● Your goal: Exact reproduction of the following data is required.

● Study material:
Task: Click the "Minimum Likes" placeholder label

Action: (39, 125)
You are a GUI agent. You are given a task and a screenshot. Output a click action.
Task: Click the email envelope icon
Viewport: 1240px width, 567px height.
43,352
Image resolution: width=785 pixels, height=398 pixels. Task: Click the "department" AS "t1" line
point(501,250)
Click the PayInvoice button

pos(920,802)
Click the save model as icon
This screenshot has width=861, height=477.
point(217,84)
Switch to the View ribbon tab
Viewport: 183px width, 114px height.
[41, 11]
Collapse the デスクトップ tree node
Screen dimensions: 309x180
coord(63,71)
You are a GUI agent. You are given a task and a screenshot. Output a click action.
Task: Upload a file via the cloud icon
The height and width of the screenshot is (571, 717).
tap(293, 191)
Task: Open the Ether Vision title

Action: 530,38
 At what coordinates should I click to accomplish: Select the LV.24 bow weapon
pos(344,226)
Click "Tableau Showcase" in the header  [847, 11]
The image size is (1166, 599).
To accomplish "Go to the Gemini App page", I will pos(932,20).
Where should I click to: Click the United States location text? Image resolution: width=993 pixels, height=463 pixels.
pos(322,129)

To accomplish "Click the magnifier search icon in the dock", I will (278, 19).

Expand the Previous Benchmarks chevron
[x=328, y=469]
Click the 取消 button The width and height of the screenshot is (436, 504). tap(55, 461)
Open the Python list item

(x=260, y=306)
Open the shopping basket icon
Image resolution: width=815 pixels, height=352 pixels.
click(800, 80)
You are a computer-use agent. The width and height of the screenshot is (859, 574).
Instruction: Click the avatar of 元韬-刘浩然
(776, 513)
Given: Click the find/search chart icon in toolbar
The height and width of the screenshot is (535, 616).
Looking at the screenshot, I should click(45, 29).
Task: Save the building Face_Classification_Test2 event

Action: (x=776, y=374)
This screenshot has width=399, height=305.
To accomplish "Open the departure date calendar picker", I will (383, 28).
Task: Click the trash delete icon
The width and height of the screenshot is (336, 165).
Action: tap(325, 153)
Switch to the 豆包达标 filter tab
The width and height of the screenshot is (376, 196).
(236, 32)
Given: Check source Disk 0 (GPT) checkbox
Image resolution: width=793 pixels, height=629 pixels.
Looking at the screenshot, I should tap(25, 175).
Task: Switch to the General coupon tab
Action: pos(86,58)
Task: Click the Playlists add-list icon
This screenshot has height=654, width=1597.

● Solved exercise:
Task: Click the "Minimum Likes" placeholder label

Action: (39, 125)
You are a GUI agent. You are given a task and a screenshot. Output a click action.
Task: Click the email envelope icon
Viewport: 1240px width, 567px height.
43,352
Image resolution: width=785 pixels, height=398 pixels. Task: Click the "department" AS "t1" line
point(501,250)
Click the PayInvoice button

pos(920,802)
Click the save model as icon
This screenshot has width=861, height=477.
point(217,84)
Switch to the View ribbon tab
Viewport: 183px width, 114px height.
[41, 11]
Collapse the デスクトップ tree node
Screen dimensions: 309x180
coord(63,71)
You are a GUI agent. You are given a task and a screenshot. Output a click action.
Task: Upload a file via the cloud icon
The height and width of the screenshot is (571, 717).
tap(293, 191)
Task: Open the Ether Vision title

Action: 530,38
 At what coordinates should I click to accomplish: Select the LV.24 bow weapon
pos(344,226)
Click "Tableau Showcase" in the header  [847, 11]
The image size is (1166, 599).
To accomplish "Go to the Gemini App page", I will pos(932,20).
Where should I click to: Click the United States location text? Image resolution: width=993 pixels, height=463 pixels.
pos(322,129)

To accomplish "Click the magnifier search icon in the dock", I will (278, 19).

Expand the Previous Benchmarks chevron
[x=328, y=469]
Click the 取消 button The width and height of the screenshot is (436, 504). tap(55, 461)
Open the Python list item

(x=260, y=306)
Open the shopping basket icon
Image resolution: width=815 pixels, height=352 pixels.
click(800, 80)
You are a computer-use agent. The width and height of the screenshot is (859, 574).
Instruction: Click the avatar of 元韬-刘浩然
(776, 513)
Given: Click the find/search chart icon in toolbar
The height and width of the screenshot is (535, 616).
Looking at the screenshot, I should click(45, 29).
Task: Save the building Face_Classification_Test2 event

Action: (x=776, y=374)
This screenshot has width=399, height=305.
To accomplish "Open the departure date calendar picker", I will (383, 28).
Task: Click the trash delete icon
The width and height of the screenshot is (336, 165).
Action: tap(325, 153)
Switch to the 豆包达标 filter tab
The width and height of the screenshot is (376, 196).
(236, 32)
Given: Check source Disk 0 (GPT) checkbox
Image resolution: width=793 pixels, height=629 pixels.
Looking at the screenshot, I should tap(25, 175).
Task: Switch to the General coupon tab
Action: pos(86,58)
Task: Click the Playlists add-list icon
This screenshot has height=654, width=1597.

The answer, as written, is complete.